_Document_:
··········
Lorsque le directeur du collège nous présentait trois doigts sous les yeux en disant brandali, trépied en français, nous savions instantanément que nous écopions de trois heures de retenue. Si l’on pouvait faire un casgiu di porcu en évoquant l’oreille de quelqu’un, on comprenait instantanément que son pavillon était démesuré. Humour et quotidien faisaient bon ménage comme mauvaise entente.

Une partie de ma famille était appelée i bascheri, ustensiles de cuisine. C’étaient des gens très bruyants toujours en ébullition comme s’ils allaient s’écharper à tout moment, un vrai concert de casseroles. Un jour, quelqu’un croyant qu’un drame allait se jouer, se rendit à la gendarmerie toute proche prévenir la maréchaussée. Le chef, habitué à ces frasques, répondit imperturbable : « Ah ! Ce sont les Basquère, laissez-les faire ! » Un brigadier averti en vaut deux.
··········
_Extrait de données_:
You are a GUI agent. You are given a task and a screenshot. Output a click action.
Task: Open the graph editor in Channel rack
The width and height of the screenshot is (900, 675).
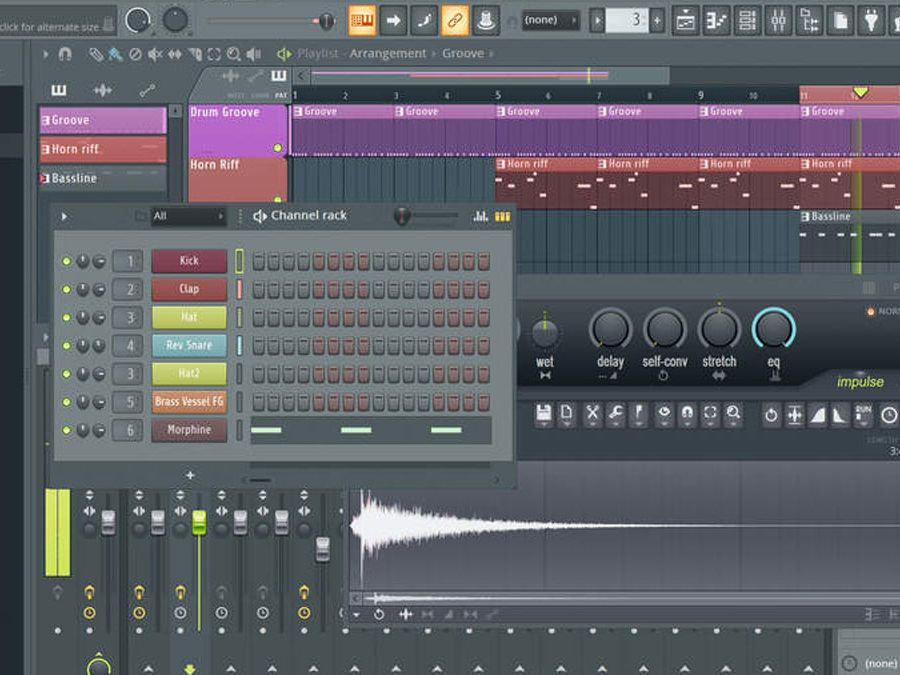pyautogui.click(x=480, y=216)
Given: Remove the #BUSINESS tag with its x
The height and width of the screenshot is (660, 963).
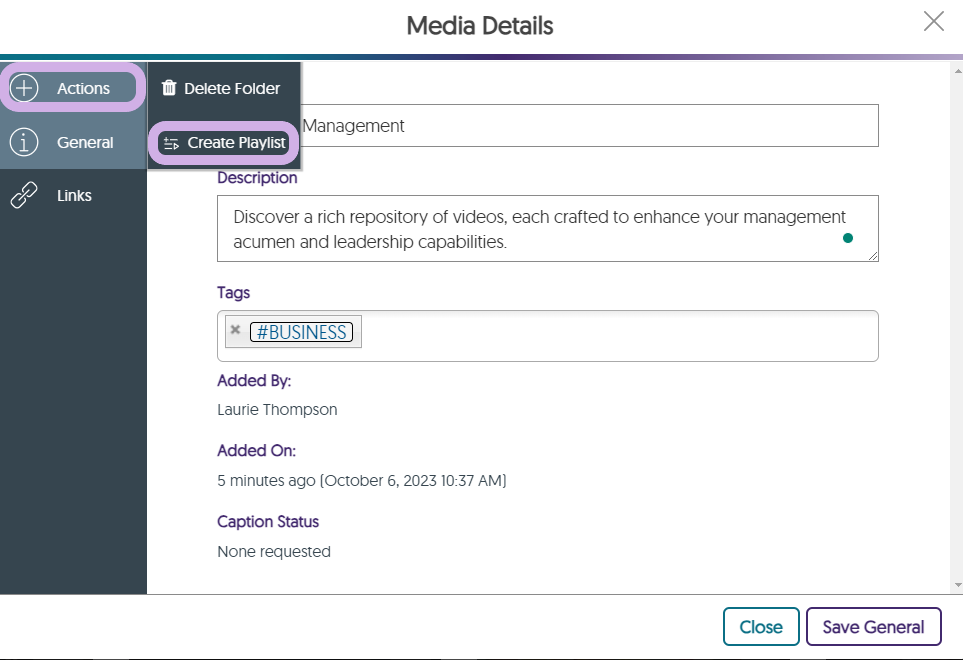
··········
_Consignes de travail_:
1. D'après le document, que comprenaient les élèves quand le directeur du collège leur montrait trois doigts en disant brandali ?
2. Recopiez à l'identique toutes les lignes de l'extrait de données, en laissant de côté les images.
Le document et les lignes de données sont deux supports indépendants l'un de l'autre.

_Réponses attendues_:
1. Qu'ils écopaient de trois heures de retenue.

2.
You are a GUI agent. You are given a task and a screenshot. Output a click action.
Task: Open the graph editor in Channel rack
The width and height of the screenshot is (900, 675).
pyautogui.click(x=480, y=216)
Given: Remove the #BUSINESS tag with its x
The height and width of the screenshot is (660, 963).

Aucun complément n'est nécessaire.